TWO WHITE HOT A+++ SIDES! The overall sound is UNBELIEVABLY rich, sweet, open, spacious, and transparent. Most copies suffer from a seriously bloated bottom end, but the bass on this one is nice and tight. The other big problem with the typical copy is a harsh top end, but the highs here are much sweeter and never aggressive.

Those of you who read our commentary for Commoner’s Crown will recognize this bit, lifted practically whole from the listing. The British Sound? This record has it in spades:

The sound is rich and full in the best tradition of English Rock, with no trace of the transistory grain that domestic rock pressings so often suffer from. The bass is deep, punchy, full up in the mix and correct.
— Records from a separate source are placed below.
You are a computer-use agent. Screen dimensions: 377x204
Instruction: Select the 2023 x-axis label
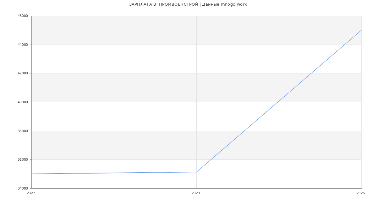tap(196, 193)
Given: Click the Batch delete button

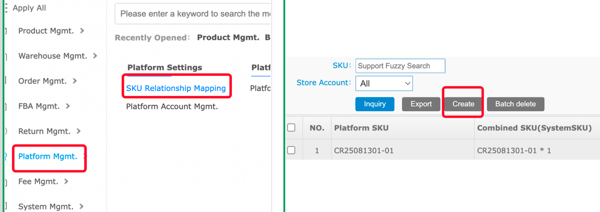Looking at the screenshot, I should tap(515, 104).
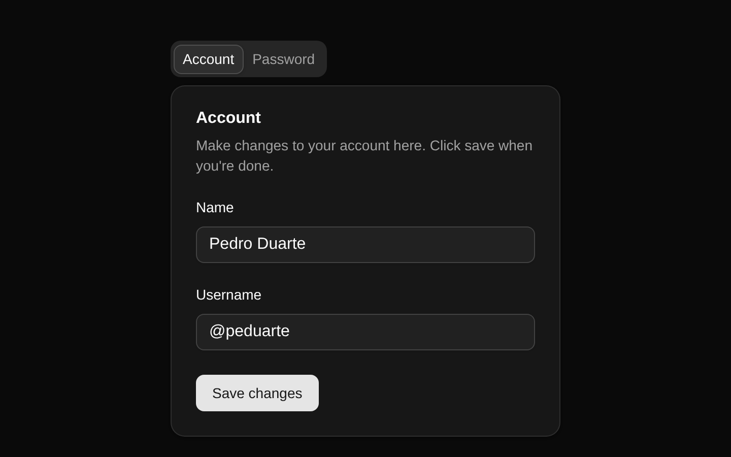
Task: Click empty space right of Save changes
Action: (x=427, y=393)
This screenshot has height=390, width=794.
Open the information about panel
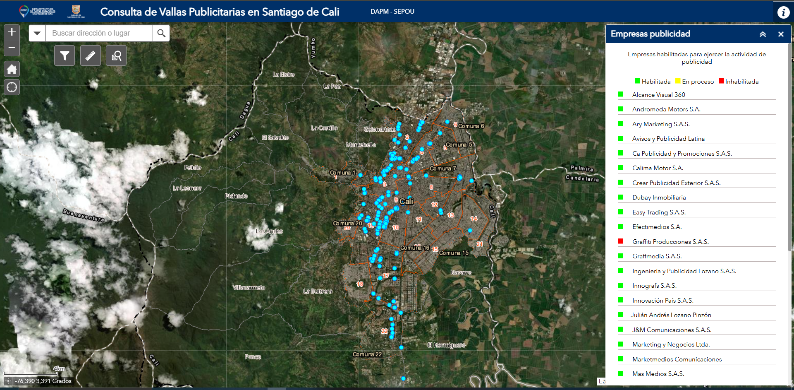point(783,12)
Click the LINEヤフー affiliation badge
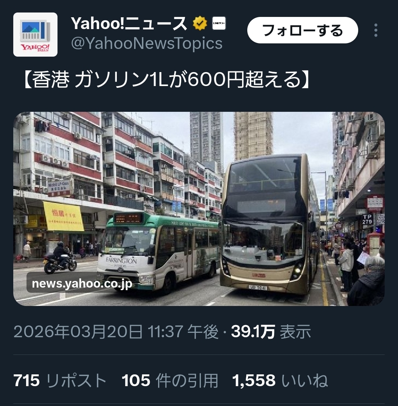The image size is (398, 406). (x=219, y=23)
There’s plenty of it too, so those of you with less than well controlled bass will have a tough time with this one.

But never fear; it’s a great record to tweak with and perfect for evaluating equipment.

Things have changed as we never tire of saying here at Better Records, but in a way you could say they have stayed the same. This used to be a demo disc, and now it’s REALLY a Demo Disc. You will have a very hard time finding a record with a punchier, richer, fuller, better-defined, dare I say “fatter” bottom end than the one found on both these sides.

Notice how there is nothing — not one instrument or voice — that has a trace of hi-if-ishness. No grain, no sizzle, no zippy top, no bloated bottom, nothing that reminds you of the phony sound you hear on audiophile records at every turn. Silky-sweet and tubey-magical, THIS IS THE SOUND WE LOVE.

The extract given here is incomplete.